Ansible Monitoring Roles

Overview

This directory contains modular Ansible roles for deploying a complete observability stack across a Docker Swarm cluster. The architecture follows the separation of concerns principle, with each role handling a specific monitoring component.

Architecture

┌─────────────────────────────────────────────────────────────┐
│                      WATCHTOWER (Controller)                 │
│  ┌──────────────┐ ┌──────────┐ ┌───────┐ ┌──────────────┐  │
│  │ Prometheus   │ │ Grafana  │ │ Loki  │ │ Uptime Kuma  │  │
│  │ (Metrics DB) │ │ (Dashboards)│(Logs) │ │ (Health)     │  │
│  └──────────────┘ └──────────┘ └───────┘ └──────────────┘  │
│         ▲              ▲            ▲                        │
└─────────┼──────────────┼────────────┼────────────────────────┘
          │ Scrape       │ Query      │ Push
          │              │            │
┌─────────┴──────────────┴────────────┴────────────────────────┐
│                      SWARM CLUSTER                            │
│  ┌──────────────────┐  ┌──────────────────┐                  │
│  │ Manager Node 1   │  │ Worker Node 1    │                  │
│  │ ┌──────────────┐ │  │ ┌──────────────┐ │   [... more]    │
│  │ │node-exporter │ │  │ │node-exporter │ │                  │
│  │ │  (Host CPU,  │ │  │ │  (Host CPU,  │ │                  │
│  │ │   RAM, Disk) │ │  │ │   RAM, Disk) │ │                  │
│  │ └──────────────┘ │  │ └──────────────┘ │                  │
│  │ ┌──────────────┐ │  │ ┌──────────────┐ │                  │
│  │ │  cAdvisor    │ │  │ │  cAdvisor    │ │                  │
│  │ │ (Container   │ │  │ │ (Container   │ │                  │
│  │ │  Metrics)    │ │  │ │  Metrics)    │ │                  │
│  │ └──────────────┘ │  │ └──────────────┘ │                  │
│  └──────────────────┘  └──────────────────┘                  │
└───────────────────────────────────────────────────────────────┘

Roles

1. swarm_node_exporter

Purpose: Deploys Prometheus node-exporter on each swarm node to collect host-level metrics.

Metrics Collected:

  • CPU usage (per-core and aggregate)
  • Memory usage (total, available, cached)
  • Disk I/O and space
  • Network traffic
  • System load averages

Configuration:

  • Port: 9100 (default)
  • Network: Host mode (for full system visibility)
  • Security: Read-only filesystem, dropped capabilities

Files:

  • defaults/main.yml: Configurable variables
  • tasks/main.yml: Deployment logic

2. swarm_cadvisor

Purpose: Deploys cAdvisor (Container Advisor) on each node to collect container-level resource usage.

Metrics Collected:

  • Per-container CPU usage
  • Per-container memory usage
  • Container network I/O
  • Container disk I/O
  • Container restart counts

Configuration:

  • Port: 8080 (default)
  • Requires: Privileged mode (for cgroup access)
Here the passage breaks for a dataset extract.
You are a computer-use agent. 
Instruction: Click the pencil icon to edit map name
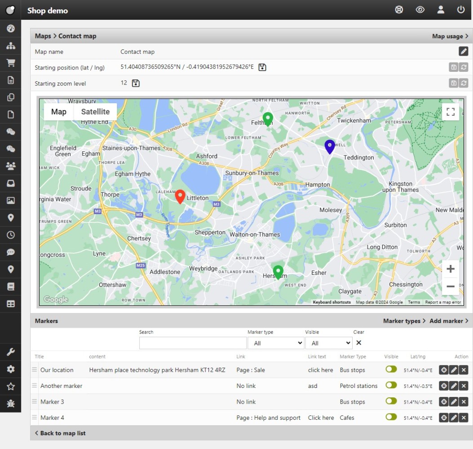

Why cAdvisor + node-exporter?

  • node-exporter: "The host used 80% CPU" (host-level aggregates)
  • cAdvisor: "Container X used 60% of that CPU" (per-container breakdown)

3. monitoring_stack

Purpose: Deploys the complete monitoring infrastructure on Watchtower (controller node).

Components:

  • Prometheus: Metrics time-series database with service discovery
  • Grafana: Visualization and dashboarding
  • Loki: Log aggregation and indexing
  • Promtail: Log shipper (sends logs from Docker to Loki)
  • Uptime Kuma: HTTP/TCP health monitoring
  • Dozzle: Real-time Docker log viewer
  • traefik-kop: Traefik configuration sync

Key Features:

  • Dynamic Target Discovery: Prometheus scrape configs are generated from Ansible inventory
  • Alert Rules: Pre-configured alerts for CPU, memory, disk, and node availability
  • Security: Dozzle protected by Authentik SSO
  • Retention: Configurable data retention policies

Configuration:

  • defaults/main.yml: Ports, domains, retention periods
  • templates/prometheus.yml.j2: Scrape configuration with inventory loop
  • templates/alert-rules.yml.j2: Alerting rules
  • templates/loki-config.yml.j2: Log retention and indexing
  • templates/docker-compose.yml.j2: Complete stack definition

Usage

Deploy Complete Monitoring Stack

cd /home/chester/homelab/ansible
ansible-playbook -i inventory/hosts.ini playbooks/monitoring/deploy_swarm_monitoring.yml

Deploy Only to Swarm Nodes

ansible-playbook -i inventory/hosts.ini playbooks/monitoring/deploy_swarm_monitoring.yml --tags swarm

Deploy Only Watchtower Stack

ansible-playbook -i inventory/hosts.ini playbooks/monitoring/deploy_swarm_monitoring.yml --tags watchtower

Update Prometheus Configuration

ansible-playbook -i inventory/hosts.ini playbooks/monitoring/deploy_swarm_monitoring.yml --tags watchtower

Key Concepts

1. Idempotency

All roles are idempotent—running the playbook multiple times produces the same result. This is achieved by:

  • Using docker_container module with state: started (not state: restarted)
  • Using handlers for configuration changes
  • Checking for existing resources before creation

2. Service Discovery

Instead of hardcoding IP addresses, Prometheus discovers targets dynamically:

# Static approach (bad - manual updates required)
targets: ['10.0.0.211:9100', '10.0.0.212:9100']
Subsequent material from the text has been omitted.